Non-Parametric Bayesian - Expert Opinion
Example: Non-Parametric Bayesian with Prior Information from Expert Opinion
Suppose you wanted to know the reliability of a system and you had the following prior knowledge of the system:
- Lowest possible reliability: a = 0.8
- Most likely reliability: b = 0.85
- Highest possible reliability: c = 0.97
This information can be used to approximate the expected value and the variance of the prior system reliability.
- [math]\displaystyle{ E\left(R_{0}\right)=\frac{a+4b+c}{6}=0.861667 }[/math]
- [math]\displaystyle{ Var({{R}_{0}})={{\left( \frac{c-a}{6} \right)}^{2}}=0.000803 }[/math]
These approximations of the expected value and variance of the prior system reliability can then be used to estimate [math]\displaystyle{ \alpha_{0} }[/math] and [math]\displaystyle{ \beta_{0} }[/math] used in the beta distribution for the system reliability, as given next:
- [math]\displaystyle{ \alpha\,\!_{0}=E\left(R_{0}\right)\left[\frac{E\left(R_{0}\right)-E^{2}\left(R_{0}\right)}{Var\left(R_{0}\right)}-1\right]=127.0794 }[/math]
- [math]\displaystyle{ \beta\,\!_{0}=\left(1-E\left(R_{0}\right)\right)\left[\frac{E\left(R_{0}\right)-E^{2}\left(R_{0}\right)}{Var\left(R_{0}\right)}-1\right]=20.40153 }[/math]
With [math]\displaystyle{ \alpha_{0} }[/math] and [math]\displaystyle{ \beta_{0} }[/math] known, any single value of the four quantities system reliability R, confidence level CL, number of units n, or number of failures r can be calculated from the other three using the beta distribution function:
- [math]\displaystyle{ 1-CL=\text{Beta}\left(R,\alpha,\beta\right)=\text{Beta}\left(R,n-r+\alpha_{0},r+\beta_{0}\right) }[/math]
Solve for System Reliability R
Given CL = 0.9, n = 20, and r = 1, using the above prior information to solve R.
First, we get the number of successes: s = n – r = 19. Then the parameters in the posterior beta distribution for R are calculated as:
- [math]\displaystyle{ \alpha\,\!=\alpha\,\!_{0}+s=146.0794 }[/math]

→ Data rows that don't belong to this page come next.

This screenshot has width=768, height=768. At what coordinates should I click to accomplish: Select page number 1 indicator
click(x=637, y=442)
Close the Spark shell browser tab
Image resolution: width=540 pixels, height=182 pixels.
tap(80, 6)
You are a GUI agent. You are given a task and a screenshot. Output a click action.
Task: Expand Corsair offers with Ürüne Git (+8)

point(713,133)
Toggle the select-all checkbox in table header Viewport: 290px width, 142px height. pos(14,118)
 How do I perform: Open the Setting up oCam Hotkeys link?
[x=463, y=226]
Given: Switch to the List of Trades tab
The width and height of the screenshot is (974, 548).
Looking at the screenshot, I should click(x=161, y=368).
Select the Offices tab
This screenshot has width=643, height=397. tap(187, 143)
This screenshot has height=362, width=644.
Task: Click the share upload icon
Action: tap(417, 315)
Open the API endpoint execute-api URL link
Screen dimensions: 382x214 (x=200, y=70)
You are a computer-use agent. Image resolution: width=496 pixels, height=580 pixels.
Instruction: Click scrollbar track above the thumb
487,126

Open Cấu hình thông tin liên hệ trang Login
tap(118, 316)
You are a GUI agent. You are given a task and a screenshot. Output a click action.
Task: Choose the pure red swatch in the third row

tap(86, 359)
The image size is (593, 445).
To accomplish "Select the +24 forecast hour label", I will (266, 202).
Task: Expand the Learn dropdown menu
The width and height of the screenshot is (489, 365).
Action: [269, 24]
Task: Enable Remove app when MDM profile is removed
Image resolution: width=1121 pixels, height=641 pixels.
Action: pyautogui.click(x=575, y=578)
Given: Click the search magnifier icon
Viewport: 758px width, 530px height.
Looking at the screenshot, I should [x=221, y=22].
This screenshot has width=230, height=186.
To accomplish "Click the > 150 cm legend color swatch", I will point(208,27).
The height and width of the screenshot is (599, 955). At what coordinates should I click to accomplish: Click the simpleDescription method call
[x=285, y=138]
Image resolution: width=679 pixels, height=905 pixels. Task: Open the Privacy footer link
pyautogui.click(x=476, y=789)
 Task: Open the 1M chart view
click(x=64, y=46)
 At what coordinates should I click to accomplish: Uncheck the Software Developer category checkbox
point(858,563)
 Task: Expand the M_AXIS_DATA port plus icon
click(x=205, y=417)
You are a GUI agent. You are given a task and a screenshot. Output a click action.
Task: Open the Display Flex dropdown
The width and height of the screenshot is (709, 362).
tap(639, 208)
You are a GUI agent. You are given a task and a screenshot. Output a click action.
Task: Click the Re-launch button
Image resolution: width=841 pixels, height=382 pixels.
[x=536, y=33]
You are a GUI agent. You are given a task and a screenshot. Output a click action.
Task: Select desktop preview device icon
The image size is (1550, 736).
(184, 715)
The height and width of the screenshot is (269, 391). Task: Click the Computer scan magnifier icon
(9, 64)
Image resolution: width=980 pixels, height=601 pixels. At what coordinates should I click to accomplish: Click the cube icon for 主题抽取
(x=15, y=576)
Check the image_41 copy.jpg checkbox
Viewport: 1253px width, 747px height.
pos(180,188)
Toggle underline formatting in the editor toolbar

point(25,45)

- [math]\displaystyle{ \beta\,\!=\beta\,\!_{0}+r=21.40153 }[/math]
Finally, from this posterior distribution, the system reliability R at a confidence level of CL=0.9 is solved as:
- [math]\displaystyle{ R=\text{BetaINV}\left(1-CL,\alpha\,\!,\beta\,\!\right)=0.838374 }[/math]
Solve for Confidence Level CL
Given R = 0.85, n = 20, and r = 1, using the above prior information on system reliability to solve for CL.
First, we get the number of successes: s = n – r = 19. Then the parameters in the posterior beta distribution for R are calculated as:
- [math]\displaystyle{ \alpha\,\!=\alpha\,\!_{0}+s=146.07943 }[/math]
- [math]\displaystyle{ \beta\,\!=\beta\,\!_{0}+r=21.40153 }[/math]
Finally, from this posterior distribution, the corresponding confidence level for reliability R=0.85 is:
- [math]\displaystyle{ CL=\text{Beta}\left(R,\alpha,\beta\right)=0.81011 }[/math]
Solve for Sample Size n
Given R = 0.9, CL = 0.8, and r = 1, using the above prior information on system reliability to solve the required sample size in the demonstration test.
Again, the above beta distribution equation for the system reliability can be utilized. The figure below shows the result from Weibull++. The results show that the required sample size is 103. Weibull++ always displays the sample size as an integer.